Taco Bell Tests Dorito-Flavored Taco Shells: Five Repurposed Junk Foods



Why in the hell didn't someone think of this years ago?

If you're lucky enough to live in Ohio or Kansas, run to your neighborhood Taco Bell because hallelujah! They're test marketing taco shells made from nacho cheese-flavored Doritos!

That's right - a giant orange Dorito, filled with Taco Bell's best fillings. It's the Dorito Loco Taco, because it's loco that no one thought of this before now!

Can't you feel the joy in this taste tester?

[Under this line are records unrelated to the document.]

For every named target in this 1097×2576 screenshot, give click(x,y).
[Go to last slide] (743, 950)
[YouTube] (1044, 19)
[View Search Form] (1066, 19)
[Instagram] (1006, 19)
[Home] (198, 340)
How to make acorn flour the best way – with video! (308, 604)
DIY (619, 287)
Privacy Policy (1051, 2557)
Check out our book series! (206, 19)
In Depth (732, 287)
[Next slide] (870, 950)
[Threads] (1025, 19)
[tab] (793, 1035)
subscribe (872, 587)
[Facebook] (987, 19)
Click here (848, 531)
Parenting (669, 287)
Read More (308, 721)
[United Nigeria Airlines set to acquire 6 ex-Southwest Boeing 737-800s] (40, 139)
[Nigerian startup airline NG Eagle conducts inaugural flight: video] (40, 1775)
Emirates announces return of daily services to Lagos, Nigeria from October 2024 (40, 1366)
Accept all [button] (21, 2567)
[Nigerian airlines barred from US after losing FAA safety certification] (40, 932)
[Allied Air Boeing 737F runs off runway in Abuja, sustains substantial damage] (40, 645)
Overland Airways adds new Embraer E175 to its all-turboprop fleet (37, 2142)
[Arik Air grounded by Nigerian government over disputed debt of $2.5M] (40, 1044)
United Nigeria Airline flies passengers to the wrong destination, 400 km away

We're wondering, what other snack foods are begging to be repurposed?

Cheesy Poof Hot Dog Buns

  • Wikimedia Commons

They're gonna need a bigger extruder! One that can pump out enough cheesy corn mush that will plump to the size of a hot dog bun when it's cooked. Preferably with a frankfurter-sized indentation to hold the meat. Hot dog buns are usually stale anyway. Might as well go all-the-way crunchy.

Chips Ahoy! Shot Glasses

  • Wikimedia Commons

Has there ever been a harder, sturdier cookie to come from Nabisco's lab? Mold the dough into a regulation shot glass, bake, and fill with rum. The alcohol will leach the chocolate flavor from the chips, while the brick density of the cookie holds the rum safely until you pour it down your gullet. Choco-rum cookie shots! Hello, Sailor!

Twizzlers al Pomodoro

  • foodbeast.com

Busted into spaghetti-sized strands and saturated with the glowing rouge only available in the food lab, Twizzlers are ripe for the tomato treatment. Load them with tomato flavor, preferably the same stuff used in those Kraft pizza kits, pile on a plate, and top with a sprinkle of green can parm.

Fruity Pebbles Ice Cream Cone

  • tumblr.com

With the help of some marshmallow cream, Fruity Pebbles can be mashed and molded just like Rice Krispies. But with more artificial dyes and flavors. Shape them into a cone, fill with ice cream, and it'll be just like eating ice cream out of the sprinkles.

Cherry Soda Cough Syrup

  • costco.com

Most cherry soda tastes vaguely of Robitussin anyway. Why not add some codeine and enjoy a little sugar and fizz before drifting into a drug and virus-induced three-day nap?